Workaround (temporary)

appended to /etc/hosts

66.175.208.83 updates.backdropcms.org

Then updates instantly  worked like a charm on all websites powered by Backdrop CMS on this server.

Of course, this workaround by-passes DNS resolution :(

Solution

The solution is on Backdrop CMS's side : consistent configuration of DNS and web servers of updates.backdropcms.org 

Please let us know so that I can roll-back /etc/hosts.

Tue, Jun 17, 2025 - 3:50am by yorkshirepudding

Thanks for reporting back kali.  I have posted your feedback in our infrastructure chat channel and hopefully there will be a resolution in the near future.

Thu, Jun 19, 2025 - 2:56am by yorkshirepudding

Our infrastructure lead has advised that he has added 'the A and AAAA records for updates.backdropcms.org'

Please can you test again and report back

Thu, Jun 19, 2025 - 9:07am by kali

Hi,

Thank you yorkshirepudding for pushing up and reporting back !

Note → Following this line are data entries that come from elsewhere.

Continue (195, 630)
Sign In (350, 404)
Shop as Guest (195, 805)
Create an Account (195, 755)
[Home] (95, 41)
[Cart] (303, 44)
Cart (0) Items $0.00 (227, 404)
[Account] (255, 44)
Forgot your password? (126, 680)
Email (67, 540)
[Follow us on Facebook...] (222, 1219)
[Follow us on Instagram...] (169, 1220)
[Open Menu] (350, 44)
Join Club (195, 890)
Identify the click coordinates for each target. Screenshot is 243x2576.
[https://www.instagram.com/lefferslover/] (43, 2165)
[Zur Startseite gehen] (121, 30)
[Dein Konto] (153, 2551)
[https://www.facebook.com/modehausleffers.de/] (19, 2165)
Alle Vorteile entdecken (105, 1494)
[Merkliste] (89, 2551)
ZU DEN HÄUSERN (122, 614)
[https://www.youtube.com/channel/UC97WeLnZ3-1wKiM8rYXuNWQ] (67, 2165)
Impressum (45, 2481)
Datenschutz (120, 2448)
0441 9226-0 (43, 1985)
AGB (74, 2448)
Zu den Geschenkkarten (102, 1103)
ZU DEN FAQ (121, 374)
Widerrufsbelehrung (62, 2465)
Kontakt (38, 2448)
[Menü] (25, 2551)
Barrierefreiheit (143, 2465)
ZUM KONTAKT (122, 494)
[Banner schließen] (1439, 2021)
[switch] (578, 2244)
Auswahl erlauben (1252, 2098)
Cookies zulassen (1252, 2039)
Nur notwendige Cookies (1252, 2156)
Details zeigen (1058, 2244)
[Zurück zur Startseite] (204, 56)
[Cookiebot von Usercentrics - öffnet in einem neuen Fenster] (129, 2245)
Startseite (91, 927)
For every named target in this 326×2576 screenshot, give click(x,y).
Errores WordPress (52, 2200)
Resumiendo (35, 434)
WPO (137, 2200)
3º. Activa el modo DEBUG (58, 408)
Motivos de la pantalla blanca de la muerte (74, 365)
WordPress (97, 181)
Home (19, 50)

It still doesn't work on ipv6. I don't know what the infrastructure lead did since both records already existed.

The problem is that https requests to 2600:3c03::f03c:91ff:fec2:d257 are not served. As long as the AAAA record exists in the public zone, https public request to the ip declared are supposed to be served. The solution to the problem depends on many factors. The key word is consistency.

For instance, removing the AAAA record from the public zone would do this job but it sounds more like a temporary patch than a good practice, and could break other services (deployment, backups…)

Thu, Jun 19, 2025 - 9:08am by yorkshirepudding

Thanks for your quick response.  I'll feed this back.